Making his debut in the first ODI of the 1993 Texaco Trophy series at Old Trafford, after an average display with the ball in which he took 1/50, Caddick arrived at the crease with 11 runs required to win. Four runs were added to the score prior to the final over, leaving Caddick and Richard Illingworth needing to score seven runs off the last over to secure the match for England. A leg bye reduced the target, but they still needed six from the last two balls. Facing the penultimate ball, Caddick stroked the ball to long leg and launched himself off for the single, turned and sprinted back for the second, only to find that Illingworth had remained in his crease. Illingworth was run out, and England lost by four runs. Caddick had no such excitement in the second ODI, as he was not required to bat, and failed to take any wickets on a batting track at Edgbaston. With the series already lost, Caddick found more joy in the third ODI, taking three wickets and helping to restrict the Australians to 230; a total England must have felt they could chase down. A batting collapse ensured that this would not be the case, and Australia took the series 3–0.

He found it difficult to penetrate the Australians batting line up through the Test series and, in a tough series for England, he flourished only through one session at Trent Bridge. He was eventually dropped for the fifth and sixth Ashes Tests. Returning to Somerset, he took three five-fers in the final two months of the season.

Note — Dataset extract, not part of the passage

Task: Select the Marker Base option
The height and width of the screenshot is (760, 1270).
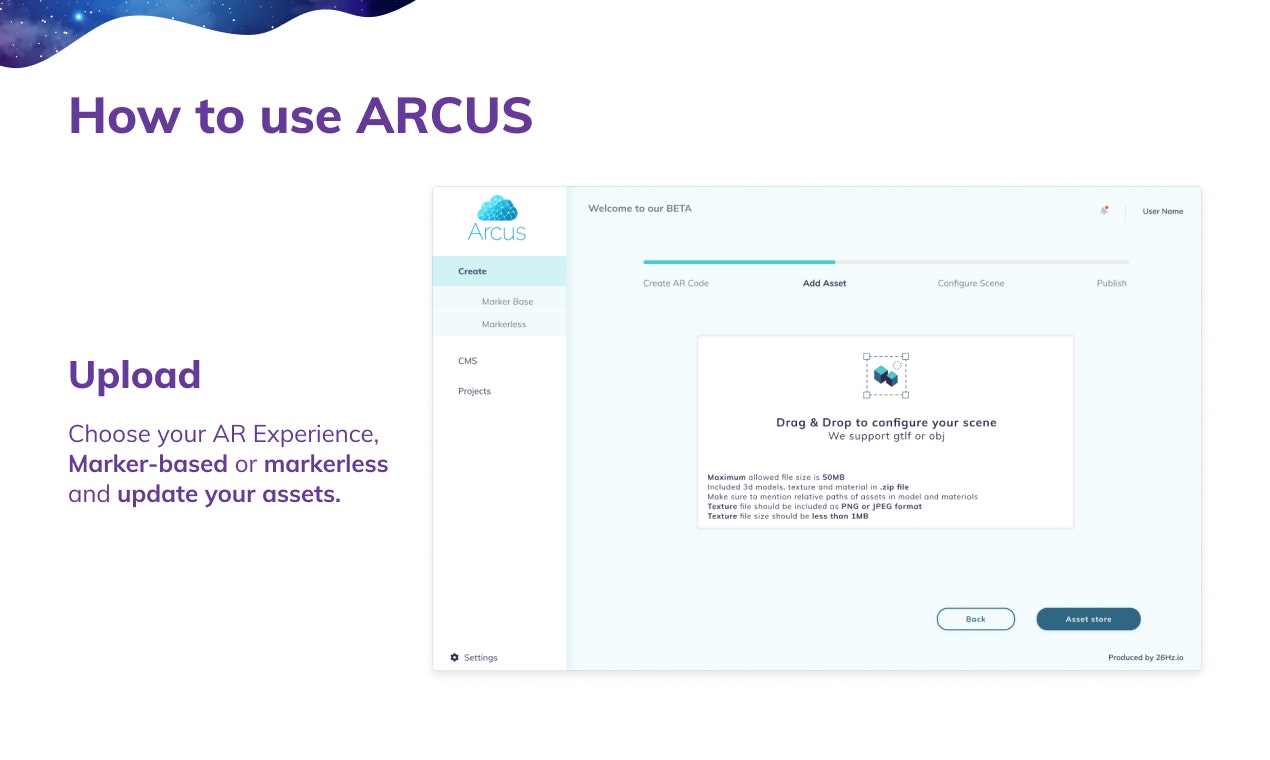Action: [508, 300]
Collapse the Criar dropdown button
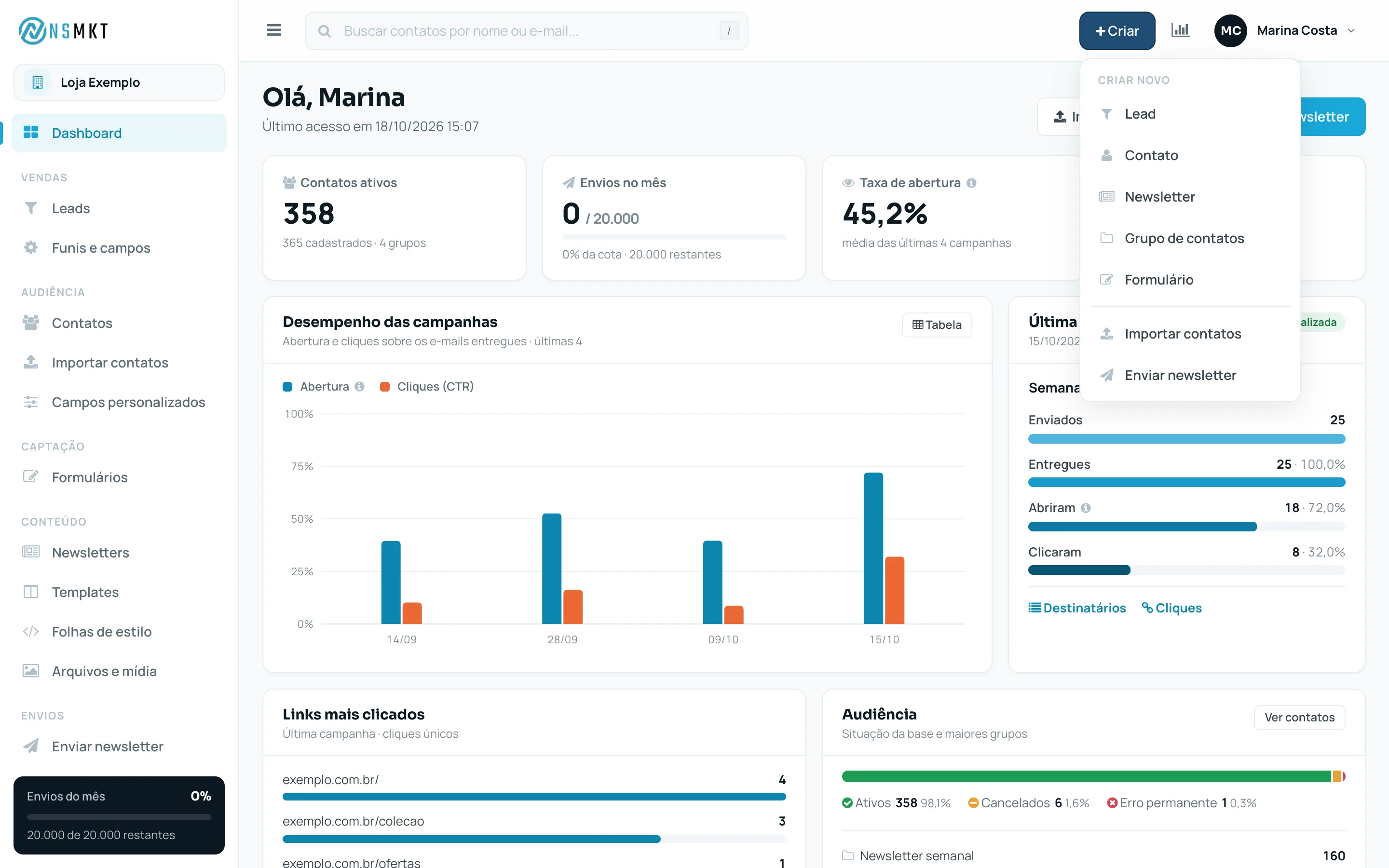Screen dimensions: 1389x868 pyautogui.click(x=1117, y=31)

Caddick was not to be out of the England side for long, as he was named in the squad to tour the West Indies. He shone in the third Test at Queen's Park Oval, where he took 6/65 in the West Indies second innings, although this was overshadowed when England were bowled out for just 46 in their second innings, with Curtly Ambrose taking 11 wickets in the match. He also managed 5/63 in the second innings of the fourth Test at Kensington Oval, although he was yet again overshadowed, this time by Alec Stewart scoring centuries in both England innings' and Angus Fraser's 8/75 in the first innings. Caddick did however finish the series as England's leading Test wicket taker, with 18 wickets to his name.

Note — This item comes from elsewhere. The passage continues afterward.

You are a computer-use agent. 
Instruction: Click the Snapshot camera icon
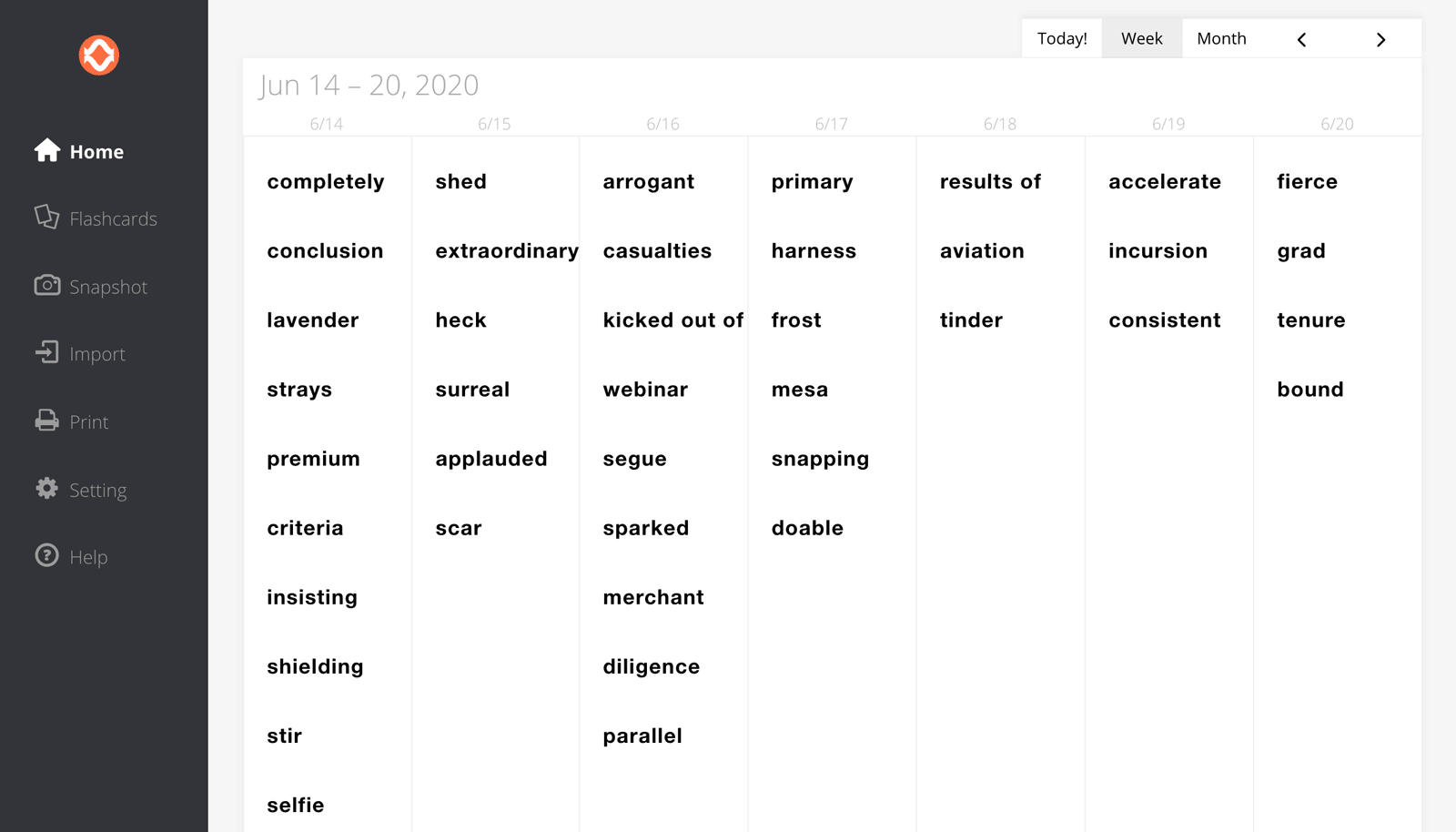point(47,286)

===Second international spell===
In the winter of 1996–97, Caddick found himself rather more permanently back in the England set-up, touring Zimbabwe and New Zealand. Caddick's involvement in Zimbabwe was limited to two warm up matches, with his performances described by one newspaper as akin to "a camel loping into one of the hot dry harmattans that blow off the Kalahari". He thus travelled to his native New Zealand with a point to prove. He again failed to shine during the warm up matches, and was left out again for the first Test. His chance to prove his critics wrong came in the second Test, and he seemed to take it with a menacing streak to his game, snatching four wickets in the first innings and a further two in the second. He retained his place for the third Test and the majority of the One Day International series, and along with Darren Gough was one of the stand out bowlers of the tour.

Caddick took 24 wickets in five tests in the 1997 Ashes series. As of 2022, since 1985 only Graeme Swann has taken more wickets for England in an Ashes series. However, like most England players of his generation, Caddick would never play for a team that won the Ashes.

Playing against the West Indies in 2000, Caddick became one of only six bowlers ever to take four wickets in a single six-ball over, as England beat the West Indies in a series for the first time since 1969.

Caddick took his first Test match ten-wicket haul in the Test at Sydney in 2003. However, due to injury and falling out of favour, this proved to be last Test match. He would not appear for England again after the Cricket World Cup 2002–3.

==Post-retirement life==
Caddick is a qualified pilot, and works in aviation sales for a Devon based company.